“Fare teatro non porta a ragionare troppo su se stessi, a mettersi eccessivamente in discussione?”. Dalila sta finendo il liceo artistico, ma ha già chiaro di voler fare l’attrice. Danio la ascolta, annuisce lentamente, e si concede un attimo prima di rispondere: sa di dover dare una riposta difficile. È sabato mattina, siamo all’auditorium Dialma Ruggero di La Spezia per la stagione teatrale di FuoriLuogo.
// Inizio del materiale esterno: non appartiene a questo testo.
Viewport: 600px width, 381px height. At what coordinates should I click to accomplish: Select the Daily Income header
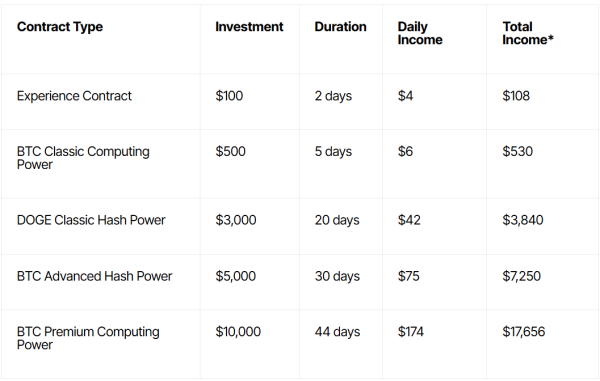420,33
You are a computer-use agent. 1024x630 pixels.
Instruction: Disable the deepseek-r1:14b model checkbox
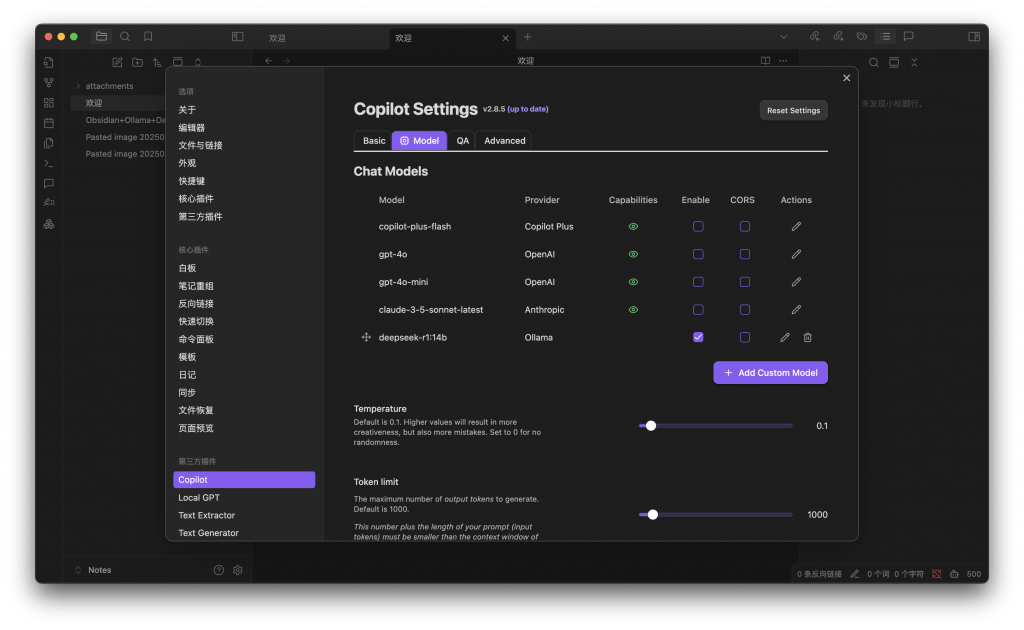click(698, 338)
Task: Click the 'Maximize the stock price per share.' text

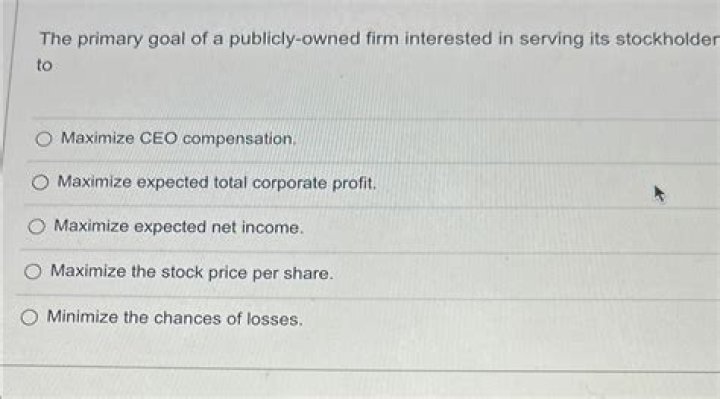Action: point(191,272)
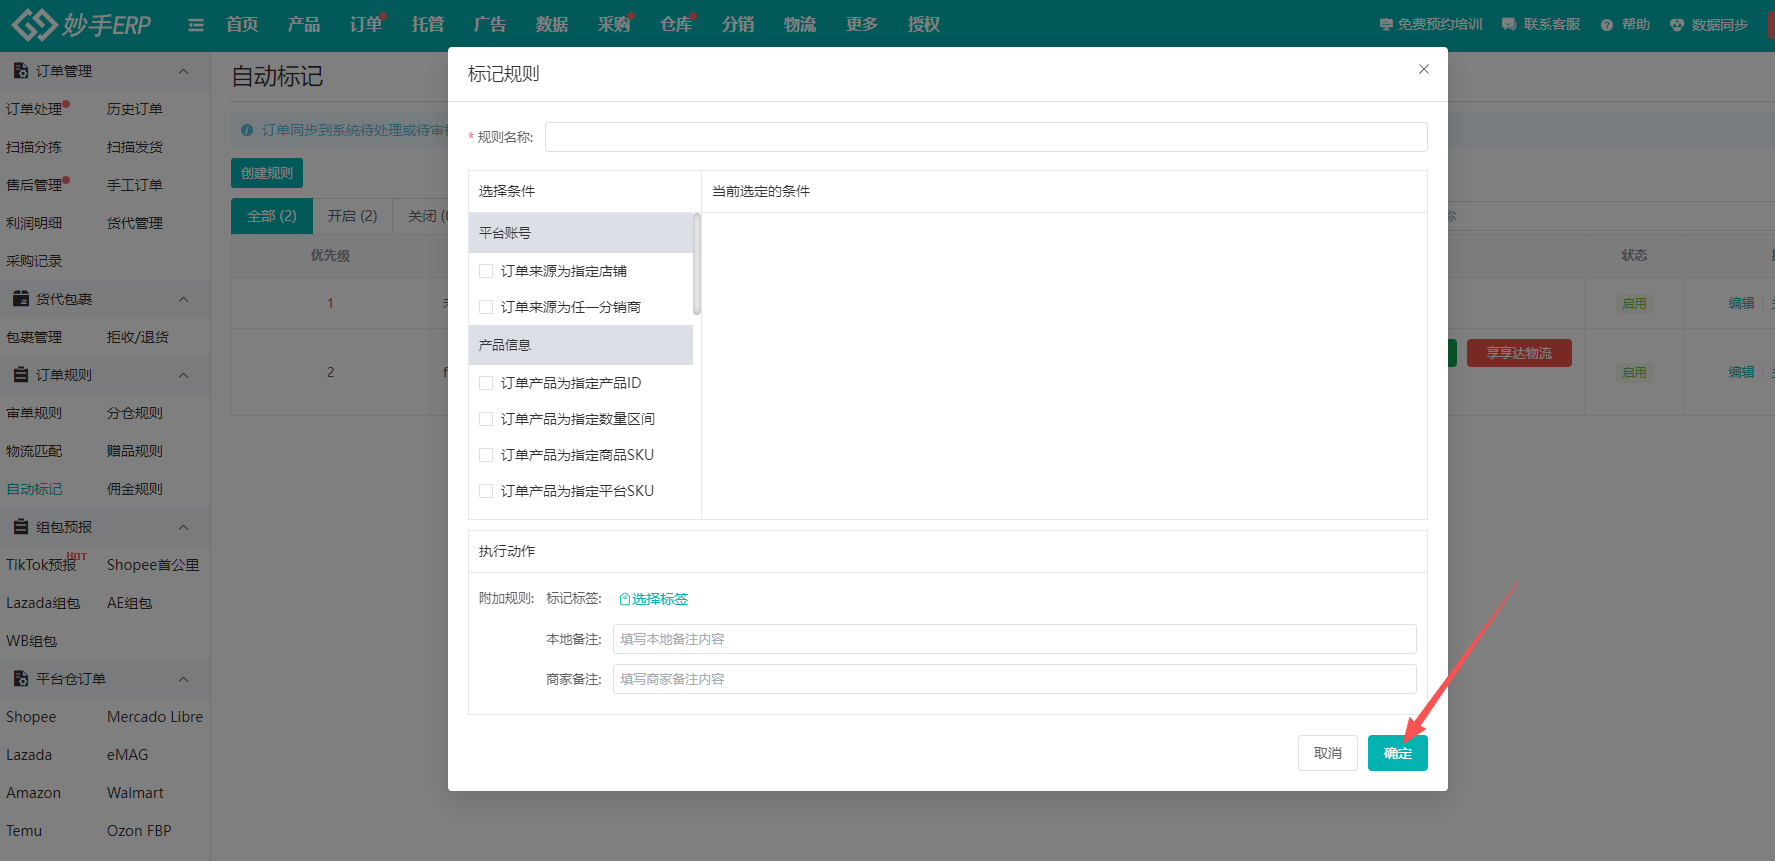This screenshot has width=1775, height=861.
Task: Collapse the 订单管理 sidebar section
Action: point(183,71)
Un manipolo di giovani spettatori occupa le prime file della platea, sul palco ci sono gli attori della compagnia di Danio Manfredini che ieri hanno presentato Cinema Cielo: oggi gli studenti hanno la possibilità di discutere di quello che hanno visto.

Se avete in mente certi incontri in teatro dopo le matinée con brusio ininterrotto, risatine di imbarazzo e artisti spazientiti, dimenticateli: il giovane pubblico di FuoriLuogo è evidentemente abituato a momenti come questo, qualcuno propone addirittura collegamenti con altri appuntamenti della stagione, e le due ore scorrono senza che quasi nulla turbi l’atmosfera densa di ascolto.
Solo i primi minuti ricordano il consueto dibattito post spettacolo; poi, progressivamente, il discorso si allarga e Manfredini trasforma un sabato mattina qualsiasi in un ricco seminario dedicato all’identità e al lavoro dell’attore, alla vocazione e al rapporto tra arte, teatro e vita.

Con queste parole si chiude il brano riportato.